* Datos de entrada *
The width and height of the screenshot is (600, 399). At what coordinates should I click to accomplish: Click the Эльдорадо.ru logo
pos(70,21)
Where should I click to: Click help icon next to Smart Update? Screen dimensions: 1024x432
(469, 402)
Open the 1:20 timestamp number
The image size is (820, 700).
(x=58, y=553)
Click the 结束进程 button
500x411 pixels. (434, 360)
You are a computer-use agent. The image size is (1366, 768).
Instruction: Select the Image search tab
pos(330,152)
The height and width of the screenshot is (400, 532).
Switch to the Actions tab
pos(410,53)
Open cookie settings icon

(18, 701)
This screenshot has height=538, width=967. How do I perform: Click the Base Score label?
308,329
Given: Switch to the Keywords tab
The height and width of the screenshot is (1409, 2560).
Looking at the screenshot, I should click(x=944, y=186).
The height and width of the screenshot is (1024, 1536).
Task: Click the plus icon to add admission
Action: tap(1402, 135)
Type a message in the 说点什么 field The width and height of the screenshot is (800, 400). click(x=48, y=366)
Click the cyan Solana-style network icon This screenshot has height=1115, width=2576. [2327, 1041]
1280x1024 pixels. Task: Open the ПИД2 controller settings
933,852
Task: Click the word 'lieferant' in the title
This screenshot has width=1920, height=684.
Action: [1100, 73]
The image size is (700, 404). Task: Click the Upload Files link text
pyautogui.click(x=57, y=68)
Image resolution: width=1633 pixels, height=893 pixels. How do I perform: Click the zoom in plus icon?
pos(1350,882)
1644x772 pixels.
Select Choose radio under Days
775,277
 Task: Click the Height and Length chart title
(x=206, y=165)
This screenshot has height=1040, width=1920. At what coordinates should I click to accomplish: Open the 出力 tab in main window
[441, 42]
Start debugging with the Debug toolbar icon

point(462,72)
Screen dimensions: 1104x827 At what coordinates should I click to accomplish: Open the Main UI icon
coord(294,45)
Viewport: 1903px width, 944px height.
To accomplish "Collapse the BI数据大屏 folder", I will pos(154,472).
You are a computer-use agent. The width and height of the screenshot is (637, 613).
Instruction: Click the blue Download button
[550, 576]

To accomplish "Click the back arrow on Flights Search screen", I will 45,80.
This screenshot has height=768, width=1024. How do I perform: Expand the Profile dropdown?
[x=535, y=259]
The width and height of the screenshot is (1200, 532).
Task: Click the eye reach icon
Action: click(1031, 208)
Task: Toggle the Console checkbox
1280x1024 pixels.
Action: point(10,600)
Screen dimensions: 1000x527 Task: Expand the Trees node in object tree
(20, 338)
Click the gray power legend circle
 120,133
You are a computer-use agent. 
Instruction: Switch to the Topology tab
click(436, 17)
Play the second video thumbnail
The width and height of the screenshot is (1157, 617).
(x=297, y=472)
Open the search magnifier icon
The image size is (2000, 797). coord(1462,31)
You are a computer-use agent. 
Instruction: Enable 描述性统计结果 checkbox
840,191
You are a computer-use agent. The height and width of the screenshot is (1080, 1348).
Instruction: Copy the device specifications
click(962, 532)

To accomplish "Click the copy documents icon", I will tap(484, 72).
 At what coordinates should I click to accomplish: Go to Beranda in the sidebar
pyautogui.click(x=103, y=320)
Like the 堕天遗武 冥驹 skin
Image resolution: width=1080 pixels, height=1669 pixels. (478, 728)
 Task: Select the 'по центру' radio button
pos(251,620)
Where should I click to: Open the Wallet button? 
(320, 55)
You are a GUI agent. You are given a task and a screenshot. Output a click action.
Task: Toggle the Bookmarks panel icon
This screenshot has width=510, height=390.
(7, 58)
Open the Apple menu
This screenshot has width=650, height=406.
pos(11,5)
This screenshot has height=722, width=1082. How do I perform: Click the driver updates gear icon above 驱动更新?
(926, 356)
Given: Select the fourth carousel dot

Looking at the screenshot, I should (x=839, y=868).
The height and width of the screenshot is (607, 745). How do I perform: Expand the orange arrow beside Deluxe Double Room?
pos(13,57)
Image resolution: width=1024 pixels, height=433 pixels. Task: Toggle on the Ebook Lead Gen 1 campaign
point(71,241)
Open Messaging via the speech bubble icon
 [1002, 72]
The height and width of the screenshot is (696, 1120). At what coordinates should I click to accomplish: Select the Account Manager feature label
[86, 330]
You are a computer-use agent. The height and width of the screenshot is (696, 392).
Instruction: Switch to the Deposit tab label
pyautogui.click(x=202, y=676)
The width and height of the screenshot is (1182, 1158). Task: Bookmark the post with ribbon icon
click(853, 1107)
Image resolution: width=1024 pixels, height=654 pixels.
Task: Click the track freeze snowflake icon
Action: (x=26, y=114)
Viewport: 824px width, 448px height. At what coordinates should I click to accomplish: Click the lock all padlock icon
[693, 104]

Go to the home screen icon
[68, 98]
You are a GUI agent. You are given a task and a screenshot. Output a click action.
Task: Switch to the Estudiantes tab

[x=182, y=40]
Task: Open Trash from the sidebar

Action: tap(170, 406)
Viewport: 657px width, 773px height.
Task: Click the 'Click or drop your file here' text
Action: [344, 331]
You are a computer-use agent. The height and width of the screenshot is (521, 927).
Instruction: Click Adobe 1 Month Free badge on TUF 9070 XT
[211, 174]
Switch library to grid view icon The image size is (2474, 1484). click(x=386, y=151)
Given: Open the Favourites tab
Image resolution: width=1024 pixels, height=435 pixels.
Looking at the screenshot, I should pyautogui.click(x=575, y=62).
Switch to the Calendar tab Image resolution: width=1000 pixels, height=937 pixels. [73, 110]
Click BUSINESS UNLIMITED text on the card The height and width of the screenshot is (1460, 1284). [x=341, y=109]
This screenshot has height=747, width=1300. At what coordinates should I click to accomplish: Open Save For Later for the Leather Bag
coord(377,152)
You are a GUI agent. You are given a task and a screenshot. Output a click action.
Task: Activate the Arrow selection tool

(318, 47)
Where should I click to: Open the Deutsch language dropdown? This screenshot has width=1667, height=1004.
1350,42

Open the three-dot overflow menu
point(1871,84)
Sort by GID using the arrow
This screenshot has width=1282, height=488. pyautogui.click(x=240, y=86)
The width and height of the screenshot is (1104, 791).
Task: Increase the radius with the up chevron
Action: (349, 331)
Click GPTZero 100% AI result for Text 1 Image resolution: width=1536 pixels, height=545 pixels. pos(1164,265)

* Objetivo *
Copia todos los elementos anteriores tal cual, línea por línea, sin cambiar nada.

* Ejercicio terminado *
The width and height of the screenshot is (600, 399). At what coordinates should I click to accomplish: Click the Эльдорадо.ru logo
pos(70,21)
Where should I click to: Click help icon next to Smart Update? Screen dimensions: 1024x432
(469, 402)
Open the 1:20 timestamp number
The image size is (820, 700).
(x=58, y=553)
Click the 结束进程 button
500x411 pixels. (434, 360)
You are a computer-use agent. The image size is (1366, 768).
Instruction: Select the Image search tab
pos(330,152)
The height and width of the screenshot is (400, 532).
Switch to the Actions tab
pos(410,53)
Open cookie settings icon

(18, 701)
This screenshot has height=538, width=967. How do I perform: Click the Base Score label?
308,329
Given: Switch to the Keywords tab
The height and width of the screenshot is (1409, 2560).
Looking at the screenshot, I should click(x=944, y=186).
The height and width of the screenshot is (1024, 1536).
Task: Click the plus icon to add admission
Action: tap(1402, 135)
Type a message in the 说点什么 field The width and height of the screenshot is (800, 400). click(x=48, y=366)
Click the cyan Solana-style network icon This screenshot has height=1115, width=2576. [2327, 1041]
1280x1024 pixels. Task: Open the ПИД2 controller settings
933,852
Task: Click the word 'lieferant' in the title
This screenshot has width=1920, height=684.
Action: [1100, 73]
The image size is (700, 404). Task: Click the Upload Files link text
pyautogui.click(x=57, y=68)
Image resolution: width=1633 pixels, height=893 pixels. How do I perform: Click the zoom in plus icon?
pos(1350,882)
1644x772 pixels.
Select Choose radio under Days
775,277
 Task: Click the Height and Length chart title
(x=206, y=165)
This screenshot has height=1040, width=1920. At what coordinates should I click to accomplish: Open the 出力 tab in main window
[441, 42]
Start debugging with the Debug toolbar icon

point(462,72)
Screen dimensions: 1104x827 At what coordinates should I click to accomplish: Open the Main UI icon
coord(294,45)
Viewport: 1903px width, 944px height.
To accomplish "Collapse the BI数据大屏 folder", I will pos(154,472).
You are a computer-use agent. The width and height of the screenshot is (637, 613).
Instruction: Click the blue Download button
[550, 576]

To accomplish "Click the back arrow on Flights Search screen", I will 45,80.
This screenshot has height=768, width=1024. How do I perform: Expand the Profile dropdown?
[x=535, y=259]
The width and height of the screenshot is (1200, 532).
Task: Click the eye reach icon
Action: click(1031, 208)
Task: Toggle the Console checkbox
1280x1024 pixels.
Action: point(10,600)
Screen dimensions: 1000x527 Task: Expand the Trees node in object tree
(20, 338)
Click the gray power legend circle
 120,133
You are a computer-use agent. 
Instruction: Switch to the Topology tab
click(436, 17)
Play the second video thumbnail
The width and height of the screenshot is (1157, 617).
(x=297, y=472)
Open the search magnifier icon
The image size is (2000, 797). coord(1462,31)
You are a computer-use agent. 
Instruction: Enable 描述性统计结果 checkbox
840,191
You are a computer-use agent. The height and width of the screenshot is (1080, 1348).
Instruction: Copy the device specifications
click(962, 532)

To accomplish "Click the copy documents icon", I will tap(484, 72).
 At what coordinates should I click to accomplish: Go to Beranda in the sidebar
pyautogui.click(x=103, y=320)
Like the 堕天遗武 冥驹 skin
Image resolution: width=1080 pixels, height=1669 pixels. (478, 728)
 Task: Select the 'по центру' radio button
pos(251,620)
Where should I click to: Open the Wallet button? 
(320, 55)
You are a GUI agent. You are given a task and a screenshot. Output a click action.
Task: Toggle the Bookmarks panel icon
This screenshot has width=510, height=390.
(7, 58)
Open the Apple menu
This screenshot has width=650, height=406.
pos(11,5)
This screenshot has height=722, width=1082. How do I perform: Click the driver updates gear icon above 驱动更新?
(926, 356)
Given: Select the fourth carousel dot

Looking at the screenshot, I should (x=839, y=868).
The height and width of the screenshot is (607, 745). How do I perform: Expand the orange arrow beside Deluxe Double Room?
pos(13,57)
Image resolution: width=1024 pixels, height=433 pixels. Task: Toggle on the Ebook Lead Gen 1 campaign
point(71,241)
Open Messaging via the speech bubble icon
 [1002, 72]
The height and width of the screenshot is (696, 1120). At what coordinates should I click to accomplish: Select the Account Manager feature label
[86, 330]
You are a computer-use agent. The height and width of the screenshot is (696, 392).
Instruction: Switch to the Deposit tab label
pyautogui.click(x=202, y=676)
The width and height of the screenshot is (1182, 1158). Task: Bookmark the post with ribbon icon
click(853, 1107)
Image resolution: width=1024 pixels, height=654 pixels.
Task: Click the track freeze snowflake icon
Action: (x=26, y=114)
Viewport: 824px width, 448px height. At what coordinates should I click to accomplish: Click the lock all padlock icon
[693, 104]

Go to the home screen icon
[68, 98]
You are a GUI agent. You are given a task and a screenshot. Output a click action.
Task: Switch to the Estudiantes tab

[x=182, y=40]
Task: Open Trash from the sidebar

Action: tap(170, 406)
Viewport: 657px width, 773px height.
Task: Click the 'Click or drop your file here' text
Action: [344, 331]
You are a computer-use agent. The height and width of the screenshot is (521, 927).
Instruction: Click Adobe 1 Month Free badge on TUF 9070 XT
[211, 174]
Switch library to grid view icon The image size is (2474, 1484). click(x=386, y=151)
Given: Open the Favourites tab
Image resolution: width=1024 pixels, height=435 pixels.
Looking at the screenshot, I should pyautogui.click(x=575, y=62).
Switch to the Calendar tab Image resolution: width=1000 pixels, height=937 pixels. [73, 110]
Click BUSINESS UNLIMITED text on the card The height and width of the screenshot is (1460, 1284). [x=341, y=109]
This screenshot has height=747, width=1300. At what coordinates should I click to accomplish: Open Save For Later for the Leather Bag
coord(377,152)
You are a GUI agent. You are given a task and a screenshot. Output a click action.
Task: Activate the Arrow selection tool

(318, 47)
Where should I click to: Open the Deutsch language dropdown? This screenshot has width=1667, height=1004.
1350,42

Open the three-dot overflow menu
point(1871,84)
Sort by GID using the arrow
This screenshot has width=1282, height=488. pyautogui.click(x=240, y=86)
The width and height of the screenshot is (1104, 791).
Task: Increase the radius with the up chevron
Action: (349, 331)
Click GPTZero 100% AI result for Text 1 Image resolution: width=1536 pixels, height=545 pixels. pos(1164,265)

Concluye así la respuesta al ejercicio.